*EXERCISE MATERIAL*:
━━━━━━
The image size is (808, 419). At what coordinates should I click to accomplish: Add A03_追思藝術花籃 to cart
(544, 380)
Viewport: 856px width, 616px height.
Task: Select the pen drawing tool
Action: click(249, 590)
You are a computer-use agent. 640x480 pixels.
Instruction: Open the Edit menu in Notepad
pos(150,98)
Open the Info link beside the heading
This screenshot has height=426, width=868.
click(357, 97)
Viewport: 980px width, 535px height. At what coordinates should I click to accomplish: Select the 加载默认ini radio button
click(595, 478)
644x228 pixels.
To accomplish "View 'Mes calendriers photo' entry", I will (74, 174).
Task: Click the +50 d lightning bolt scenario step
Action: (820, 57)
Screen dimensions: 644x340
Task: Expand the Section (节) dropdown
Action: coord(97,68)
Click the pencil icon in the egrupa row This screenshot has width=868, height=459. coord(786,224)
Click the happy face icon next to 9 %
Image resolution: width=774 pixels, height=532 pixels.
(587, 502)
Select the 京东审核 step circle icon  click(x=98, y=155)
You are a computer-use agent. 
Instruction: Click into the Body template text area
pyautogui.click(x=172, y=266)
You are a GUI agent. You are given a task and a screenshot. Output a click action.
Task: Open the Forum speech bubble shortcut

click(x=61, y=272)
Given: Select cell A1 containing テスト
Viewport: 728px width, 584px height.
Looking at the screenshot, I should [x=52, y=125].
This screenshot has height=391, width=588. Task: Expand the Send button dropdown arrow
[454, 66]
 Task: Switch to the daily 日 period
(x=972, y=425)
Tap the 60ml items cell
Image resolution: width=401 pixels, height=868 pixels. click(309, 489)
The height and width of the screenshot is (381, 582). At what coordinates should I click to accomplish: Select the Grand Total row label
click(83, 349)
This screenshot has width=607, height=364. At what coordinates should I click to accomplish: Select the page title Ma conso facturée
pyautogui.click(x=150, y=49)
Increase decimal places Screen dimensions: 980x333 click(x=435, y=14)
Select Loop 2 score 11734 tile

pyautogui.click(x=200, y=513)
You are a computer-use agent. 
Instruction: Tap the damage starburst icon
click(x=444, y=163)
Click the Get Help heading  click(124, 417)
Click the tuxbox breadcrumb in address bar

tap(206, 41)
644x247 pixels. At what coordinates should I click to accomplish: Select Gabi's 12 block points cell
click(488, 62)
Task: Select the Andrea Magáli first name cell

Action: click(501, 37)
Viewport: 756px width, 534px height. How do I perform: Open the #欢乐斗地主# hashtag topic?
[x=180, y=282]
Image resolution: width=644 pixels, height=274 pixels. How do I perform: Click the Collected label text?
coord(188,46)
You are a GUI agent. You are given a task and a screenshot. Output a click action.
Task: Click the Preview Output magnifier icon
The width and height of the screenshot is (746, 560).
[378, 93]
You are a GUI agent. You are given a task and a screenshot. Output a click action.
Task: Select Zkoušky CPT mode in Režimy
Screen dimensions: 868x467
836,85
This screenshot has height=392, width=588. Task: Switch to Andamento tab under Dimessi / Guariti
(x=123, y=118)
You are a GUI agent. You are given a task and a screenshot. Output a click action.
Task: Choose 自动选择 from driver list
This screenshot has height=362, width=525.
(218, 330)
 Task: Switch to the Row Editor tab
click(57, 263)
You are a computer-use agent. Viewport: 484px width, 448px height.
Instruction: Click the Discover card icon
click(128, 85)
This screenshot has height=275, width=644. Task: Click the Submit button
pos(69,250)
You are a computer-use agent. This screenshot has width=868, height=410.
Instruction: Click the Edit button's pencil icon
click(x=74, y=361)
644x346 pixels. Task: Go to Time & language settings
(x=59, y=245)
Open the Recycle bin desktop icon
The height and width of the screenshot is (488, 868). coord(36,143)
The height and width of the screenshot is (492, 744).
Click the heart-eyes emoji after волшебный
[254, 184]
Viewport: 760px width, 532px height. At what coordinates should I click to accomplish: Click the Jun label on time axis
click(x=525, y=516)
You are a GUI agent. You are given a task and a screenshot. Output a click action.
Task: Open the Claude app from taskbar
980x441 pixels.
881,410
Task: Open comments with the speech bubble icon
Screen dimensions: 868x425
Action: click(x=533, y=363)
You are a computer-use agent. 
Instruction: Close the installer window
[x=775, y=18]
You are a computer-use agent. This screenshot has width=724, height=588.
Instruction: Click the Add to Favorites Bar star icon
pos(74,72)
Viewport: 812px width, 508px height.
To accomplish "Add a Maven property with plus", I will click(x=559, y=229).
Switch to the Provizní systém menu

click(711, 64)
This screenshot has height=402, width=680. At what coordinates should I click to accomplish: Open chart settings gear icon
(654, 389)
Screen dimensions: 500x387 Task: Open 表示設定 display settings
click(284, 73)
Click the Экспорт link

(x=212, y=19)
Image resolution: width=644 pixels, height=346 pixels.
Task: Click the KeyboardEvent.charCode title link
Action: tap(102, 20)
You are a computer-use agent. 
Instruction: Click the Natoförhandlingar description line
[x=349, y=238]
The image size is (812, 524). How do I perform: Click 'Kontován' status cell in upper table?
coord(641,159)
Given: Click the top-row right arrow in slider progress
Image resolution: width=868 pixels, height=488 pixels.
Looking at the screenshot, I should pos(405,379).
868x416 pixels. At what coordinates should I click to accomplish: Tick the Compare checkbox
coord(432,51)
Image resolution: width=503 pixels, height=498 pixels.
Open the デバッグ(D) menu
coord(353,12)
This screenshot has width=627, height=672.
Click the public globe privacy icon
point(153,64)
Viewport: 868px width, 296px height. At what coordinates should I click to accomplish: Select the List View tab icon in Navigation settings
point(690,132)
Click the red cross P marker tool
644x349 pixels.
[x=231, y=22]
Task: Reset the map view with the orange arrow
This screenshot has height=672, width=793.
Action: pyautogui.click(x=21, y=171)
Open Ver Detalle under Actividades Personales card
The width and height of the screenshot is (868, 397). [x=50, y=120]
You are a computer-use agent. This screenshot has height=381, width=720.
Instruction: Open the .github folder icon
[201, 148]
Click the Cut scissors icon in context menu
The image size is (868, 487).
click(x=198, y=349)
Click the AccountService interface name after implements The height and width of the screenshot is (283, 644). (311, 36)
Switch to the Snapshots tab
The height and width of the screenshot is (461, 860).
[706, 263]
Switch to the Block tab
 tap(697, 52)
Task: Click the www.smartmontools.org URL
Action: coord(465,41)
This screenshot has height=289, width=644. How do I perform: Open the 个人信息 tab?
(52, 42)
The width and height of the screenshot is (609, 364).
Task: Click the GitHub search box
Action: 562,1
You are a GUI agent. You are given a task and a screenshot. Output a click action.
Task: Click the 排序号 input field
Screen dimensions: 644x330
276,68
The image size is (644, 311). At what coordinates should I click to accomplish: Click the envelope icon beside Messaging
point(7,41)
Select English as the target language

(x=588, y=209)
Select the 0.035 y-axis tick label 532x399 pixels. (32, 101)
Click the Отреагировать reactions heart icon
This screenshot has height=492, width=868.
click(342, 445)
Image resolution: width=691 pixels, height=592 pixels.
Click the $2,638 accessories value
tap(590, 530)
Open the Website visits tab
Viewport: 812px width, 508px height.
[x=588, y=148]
━━━━━━
*YOUR OBJECTIVE*: Repeat the data word for word, leaving out no line.

*RESULT*:
The image size is (808, 419). At what coordinates should I click to accomplish: Add A03_追思藝術花籃 to cart
(544, 380)
Viewport: 856px width, 616px height.
Task: Select the pen drawing tool
Action: click(249, 590)
You are a computer-use agent. 640x480 pixels.
Instruction: Open the Edit menu in Notepad
pos(150,98)
Open the Info link beside the heading
This screenshot has height=426, width=868.
click(357, 97)
Viewport: 980px width, 535px height. At what coordinates should I click to accomplish: Select the 加载默认ini radio button
click(595, 478)
644x228 pixels.
To accomplish "View 'Mes calendriers photo' entry", I will (74, 174).
Task: Click the +50 d lightning bolt scenario step
Action: (820, 57)
Screen dimensions: 644x340
Task: Expand the Section (节) dropdown
Action: coord(97,68)
Click the pencil icon in the egrupa row This screenshot has width=868, height=459. coord(786,224)
Click the happy face icon next to 9 %
Image resolution: width=774 pixels, height=532 pixels.
(587, 502)
Select the 京东审核 step circle icon  click(x=98, y=155)
You are a computer-use agent. 
Instruction: Click into the Body template text area
pyautogui.click(x=172, y=266)
You are a GUI agent. You are given a task and a screenshot. Output a click action.
Task: Open the Forum speech bubble shortcut

click(x=61, y=272)
Given: Select cell A1 containing テスト
Viewport: 728px width, 584px height.
Looking at the screenshot, I should [x=52, y=125].
This screenshot has height=391, width=588. Task: Expand the Send button dropdown arrow
[454, 66]
 Task: Switch to the daily 日 period
(x=972, y=425)
Tap the 60ml items cell
Image resolution: width=401 pixels, height=868 pixels. click(309, 489)
The height and width of the screenshot is (381, 582). At what coordinates should I click to accomplish: Select the Grand Total row label
click(83, 349)
This screenshot has width=607, height=364. At what coordinates should I click to accomplish: Select the page title Ma conso facturée
pyautogui.click(x=150, y=49)
Increase decimal places Screen dimensions: 980x333 click(x=435, y=14)
Select Loop 2 score 11734 tile

pyautogui.click(x=200, y=513)
You are a computer-use agent. 
Instruction: Tap the damage starburst icon
click(x=444, y=163)
Click the Get Help heading  click(124, 417)
Click the tuxbox breadcrumb in address bar

tap(206, 41)
644x247 pixels. At what coordinates should I click to accomplish: Select Gabi's 12 block points cell
click(488, 62)
Task: Select the Andrea Magáli first name cell

Action: click(501, 37)
Viewport: 756px width, 534px height. How do I perform: Open the #欢乐斗地主# hashtag topic?
[x=180, y=282]
Image resolution: width=644 pixels, height=274 pixels. How do I perform: Click the Collected label text?
coord(188,46)
You are a GUI agent. You are given a task and a screenshot. Output a click action.
Task: Click the Preview Output magnifier icon
The width and height of the screenshot is (746, 560).
[378, 93]
You are a GUI agent. You are given a task and a screenshot. Output a click action.
Task: Select Zkoušky CPT mode in Režimy
Screen dimensions: 868x467
836,85
This screenshot has height=392, width=588. Task: Switch to Andamento tab under Dimessi / Guariti
(x=123, y=118)
You are a GUI agent. You are given a task and a screenshot. Output a click action.
Task: Choose 自动选择 from driver list
This screenshot has height=362, width=525.
(218, 330)
 Task: Switch to the Row Editor tab
click(57, 263)
You are a computer-use agent. Viewport: 484px width, 448px height.
Instruction: Click the Discover card icon
click(128, 85)
This screenshot has height=275, width=644. Task: Click the Submit button
pos(69,250)
You are a computer-use agent. This screenshot has width=868, height=410.
Instruction: Click the Edit button's pencil icon
click(x=74, y=361)
644x346 pixels. Task: Go to Time & language settings
(x=59, y=245)
Open the Recycle bin desktop icon
The height and width of the screenshot is (488, 868). coord(36,143)
The height and width of the screenshot is (492, 744).
Click the heart-eyes emoji after волшебный
[254, 184]
Viewport: 760px width, 532px height. At what coordinates should I click to accomplish: Click the Jun label on time axis
click(x=525, y=516)
You are a GUI agent. You are given a task and a screenshot. Output a click action.
Task: Open the Claude app from taskbar
980x441 pixels.
881,410
Task: Open comments with the speech bubble icon
Screen dimensions: 868x425
Action: click(x=533, y=363)
You are a computer-use agent. 
Instruction: Close the installer window
[x=775, y=18]
You are a computer-use agent. This screenshot has width=724, height=588.
Instruction: Click the Add to Favorites Bar star icon
pos(74,72)
Viewport: 812px width, 508px height.
To accomplish "Add a Maven property with plus", I will click(x=559, y=229).
Switch to the Provizní systém menu

click(711, 64)
This screenshot has height=402, width=680. At what coordinates should I click to accomplish: Open chart settings gear icon
(654, 389)
Screen dimensions: 500x387 Task: Open 表示設定 display settings
click(284, 73)
Click the Экспорт link

(x=212, y=19)
Image resolution: width=644 pixels, height=346 pixels.
Task: Click the KeyboardEvent.charCode title link
Action: tap(102, 20)
You are a computer-use agent. 
Instruction: Click the Natoförhandlingar description line
[x=349, y=238]
The image size is (812, 524). How do I perform: Click 'Kontován' status cell in upper table?
coord(641,159)
Given: Click the top-row right arrow in slider progress
Image resolution: width=868 pixels, height=488 pixels.
Looking at the screenshot, I should pos(405,379).
868x416 pixels. At what coordinates should I click to accomplish: Tick the Compare checkbox
coord(432,51)
Image resolution: width=503 pixels, height=498 pixels.
Open the デバッグ(D) menu
coord(353,12)
This screenshot has width=627, height=672.
Click the public globe privacy icon
point(153,64)
Viewport: 868px width, 296px height. At what coordinates should I click to accomplish: Select the List View tab icon in Navigation settings
point(690,132)
Click the red cross P marker tool
644x349 pixels.
[x=231, y=22]
Task: Reset the map view with the orange arrow
This screenshot has height=672, width=793.
Action: pyautogui.click(x=21, y=171)
Open Ver Detalle under Actividades Personales card
The width and height of the screenshot is (868, 397). [x=50, y=120]
You are a computer-use agent. This screenshot has height=381, width=720.
Instruction: Open the .github folder icon
[201, 148]
Click the Cut scissors icon in context menu
The image size is (868, 487).
click(x=198, y=349)
Click the AccountService interface name after implements The height and width of the screenshot is (283, 644). (311, 36)
Switch to the Snapshots tab
The height and width of the screenshot is (461, 860).
[706, 263]
Switch to the Block tab
 tap(697, 52)
Task: Click the www.smartmontools.org URL
Action: coord(465,41)
This screenshot has height=289, width=644. How do I perform: Open the 个人信息 tab?
(52, 42)
The width and height of the screenshot is (609, 364).
Task: Click the GitHub search box
Action: 562,1
You are a GUI agent. You are given a task and a screenshot. Output a click action.
Task: Click the 排序号 input field
Screen dimensions: 644x330
276,68
The image size is (644, 311). At what coordinates should I click to accomplish: Click the envelope icon beside Messaging
point(7,41)
Select English as the target language

(x=588, y=209)
Select the 0.035 y-axis tick label 532x399 pixels. (32, 101)
Click the Отреагировать reactions heart icon
This screenshot has height=492, width=868.
click(342, 445)
Image resolution: width=691 pixels, height=592 pixels.
Click the $2,638 accessories value
tap(590, 530)
Open the Website visits tab
Viewport: 812px width, 508px height.
[x=588, y=148]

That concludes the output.